Citation
Yeh Eric, Agirre Eneko. SRIUBC: simple similarity features for semantic textual similarity, in Proceedings of the First Joint Conference on Lexical and Computational Semantics-Volume 1: Proceedings of the main conference and the shared task, and Volume 2: Proceedings of the Sixth International Workshop on Semantic Evaluation, pp. 617-623, 2012.
Abstract
We describe the systems submitted by SRI International and the University of the Basque Country for the Semantic Textual Similarity
(STS) SemEval-2012 task. Our systems focused on using a simple set of features, featuring a mix of semantic similarity resources,
lexical match heuristics, and part of speech (POS) information. We also incorporate precision focused scores over lexical and POS information derived from the BLEU measure, and lexical and POS features computed over split-bigrams from the ROUGE-S measure.

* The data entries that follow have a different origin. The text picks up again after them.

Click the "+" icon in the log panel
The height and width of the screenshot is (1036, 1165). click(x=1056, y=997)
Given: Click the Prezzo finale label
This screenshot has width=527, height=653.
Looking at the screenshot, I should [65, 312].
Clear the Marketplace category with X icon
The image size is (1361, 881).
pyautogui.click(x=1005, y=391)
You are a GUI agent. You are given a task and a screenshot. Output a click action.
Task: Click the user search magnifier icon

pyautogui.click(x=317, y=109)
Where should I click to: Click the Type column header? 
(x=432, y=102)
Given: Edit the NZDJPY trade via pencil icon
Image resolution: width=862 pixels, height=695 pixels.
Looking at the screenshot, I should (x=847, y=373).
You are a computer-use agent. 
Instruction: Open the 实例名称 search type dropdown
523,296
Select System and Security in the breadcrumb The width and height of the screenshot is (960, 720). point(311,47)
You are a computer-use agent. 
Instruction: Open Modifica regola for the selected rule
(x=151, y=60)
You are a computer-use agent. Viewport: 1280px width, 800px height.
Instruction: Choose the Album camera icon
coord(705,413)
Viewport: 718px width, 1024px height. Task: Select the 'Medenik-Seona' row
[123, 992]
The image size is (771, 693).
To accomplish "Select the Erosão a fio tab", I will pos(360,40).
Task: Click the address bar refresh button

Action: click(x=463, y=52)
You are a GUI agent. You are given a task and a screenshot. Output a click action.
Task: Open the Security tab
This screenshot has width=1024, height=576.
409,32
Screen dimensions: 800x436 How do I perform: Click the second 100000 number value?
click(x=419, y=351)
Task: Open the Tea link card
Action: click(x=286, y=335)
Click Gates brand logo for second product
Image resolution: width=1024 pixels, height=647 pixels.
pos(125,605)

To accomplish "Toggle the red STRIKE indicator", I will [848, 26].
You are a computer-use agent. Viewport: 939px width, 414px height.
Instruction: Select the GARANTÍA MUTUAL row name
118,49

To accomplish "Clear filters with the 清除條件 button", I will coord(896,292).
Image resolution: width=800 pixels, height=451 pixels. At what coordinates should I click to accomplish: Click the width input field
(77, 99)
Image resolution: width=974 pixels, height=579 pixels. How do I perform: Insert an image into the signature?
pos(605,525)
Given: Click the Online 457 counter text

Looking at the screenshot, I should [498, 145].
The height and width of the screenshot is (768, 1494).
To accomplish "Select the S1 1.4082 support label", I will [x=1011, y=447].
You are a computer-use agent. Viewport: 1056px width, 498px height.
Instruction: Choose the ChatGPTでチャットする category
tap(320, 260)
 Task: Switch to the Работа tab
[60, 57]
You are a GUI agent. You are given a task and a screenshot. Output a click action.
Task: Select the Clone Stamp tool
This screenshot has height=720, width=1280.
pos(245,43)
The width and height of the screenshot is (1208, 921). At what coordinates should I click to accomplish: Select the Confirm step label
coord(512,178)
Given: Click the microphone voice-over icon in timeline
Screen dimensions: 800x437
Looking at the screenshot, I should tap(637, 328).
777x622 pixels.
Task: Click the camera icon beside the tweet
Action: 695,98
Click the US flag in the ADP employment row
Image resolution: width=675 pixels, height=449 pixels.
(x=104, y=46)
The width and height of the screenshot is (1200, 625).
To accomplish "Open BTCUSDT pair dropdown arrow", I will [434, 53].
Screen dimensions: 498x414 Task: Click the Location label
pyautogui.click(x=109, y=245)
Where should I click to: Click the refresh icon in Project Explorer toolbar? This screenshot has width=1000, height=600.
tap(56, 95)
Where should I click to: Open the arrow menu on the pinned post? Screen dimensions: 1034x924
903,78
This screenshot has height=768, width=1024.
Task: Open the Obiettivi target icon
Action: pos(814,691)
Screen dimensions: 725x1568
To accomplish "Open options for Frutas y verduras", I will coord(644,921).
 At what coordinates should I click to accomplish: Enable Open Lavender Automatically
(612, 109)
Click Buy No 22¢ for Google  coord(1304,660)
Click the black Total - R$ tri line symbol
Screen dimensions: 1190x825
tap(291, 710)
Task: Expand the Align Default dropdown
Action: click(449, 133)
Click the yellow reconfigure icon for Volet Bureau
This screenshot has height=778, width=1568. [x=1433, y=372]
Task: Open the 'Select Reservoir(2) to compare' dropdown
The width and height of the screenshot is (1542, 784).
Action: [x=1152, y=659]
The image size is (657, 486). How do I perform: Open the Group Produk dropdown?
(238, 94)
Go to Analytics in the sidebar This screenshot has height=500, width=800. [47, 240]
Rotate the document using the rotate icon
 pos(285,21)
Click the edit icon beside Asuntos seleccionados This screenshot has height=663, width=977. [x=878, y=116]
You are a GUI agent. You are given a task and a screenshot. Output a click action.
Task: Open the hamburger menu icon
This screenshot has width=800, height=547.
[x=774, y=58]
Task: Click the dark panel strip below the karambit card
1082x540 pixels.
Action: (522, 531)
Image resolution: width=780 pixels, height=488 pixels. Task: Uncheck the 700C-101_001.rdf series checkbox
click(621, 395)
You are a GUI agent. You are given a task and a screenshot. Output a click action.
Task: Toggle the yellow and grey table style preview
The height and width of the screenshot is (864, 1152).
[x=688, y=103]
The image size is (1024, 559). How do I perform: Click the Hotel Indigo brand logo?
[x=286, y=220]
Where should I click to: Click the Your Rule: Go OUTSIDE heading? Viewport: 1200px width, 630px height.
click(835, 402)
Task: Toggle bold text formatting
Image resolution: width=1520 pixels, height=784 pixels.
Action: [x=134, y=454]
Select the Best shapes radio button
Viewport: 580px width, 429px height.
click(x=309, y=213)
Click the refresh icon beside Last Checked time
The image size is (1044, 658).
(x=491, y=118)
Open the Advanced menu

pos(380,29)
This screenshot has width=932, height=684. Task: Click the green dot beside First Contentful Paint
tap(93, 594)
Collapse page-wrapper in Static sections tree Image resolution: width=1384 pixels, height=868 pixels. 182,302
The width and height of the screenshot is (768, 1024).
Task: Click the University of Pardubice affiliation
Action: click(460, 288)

These were used to train support vector regressors over the pairs in the training data. From the three systems we submitted, two performed well in the overall ranking, with splitbigrams improving performance over pairs drawn from the MSR Research Video Description Corpus. Our third system maintained three separate regressors, each trained specifically for the STS dataset they were drawn from. It used a multinomial classifier to predict which dataset regressor would be most appropriate to score a given pair, and used it to score that pair. This system underperformed, primarily due to errors in the dataset predictor.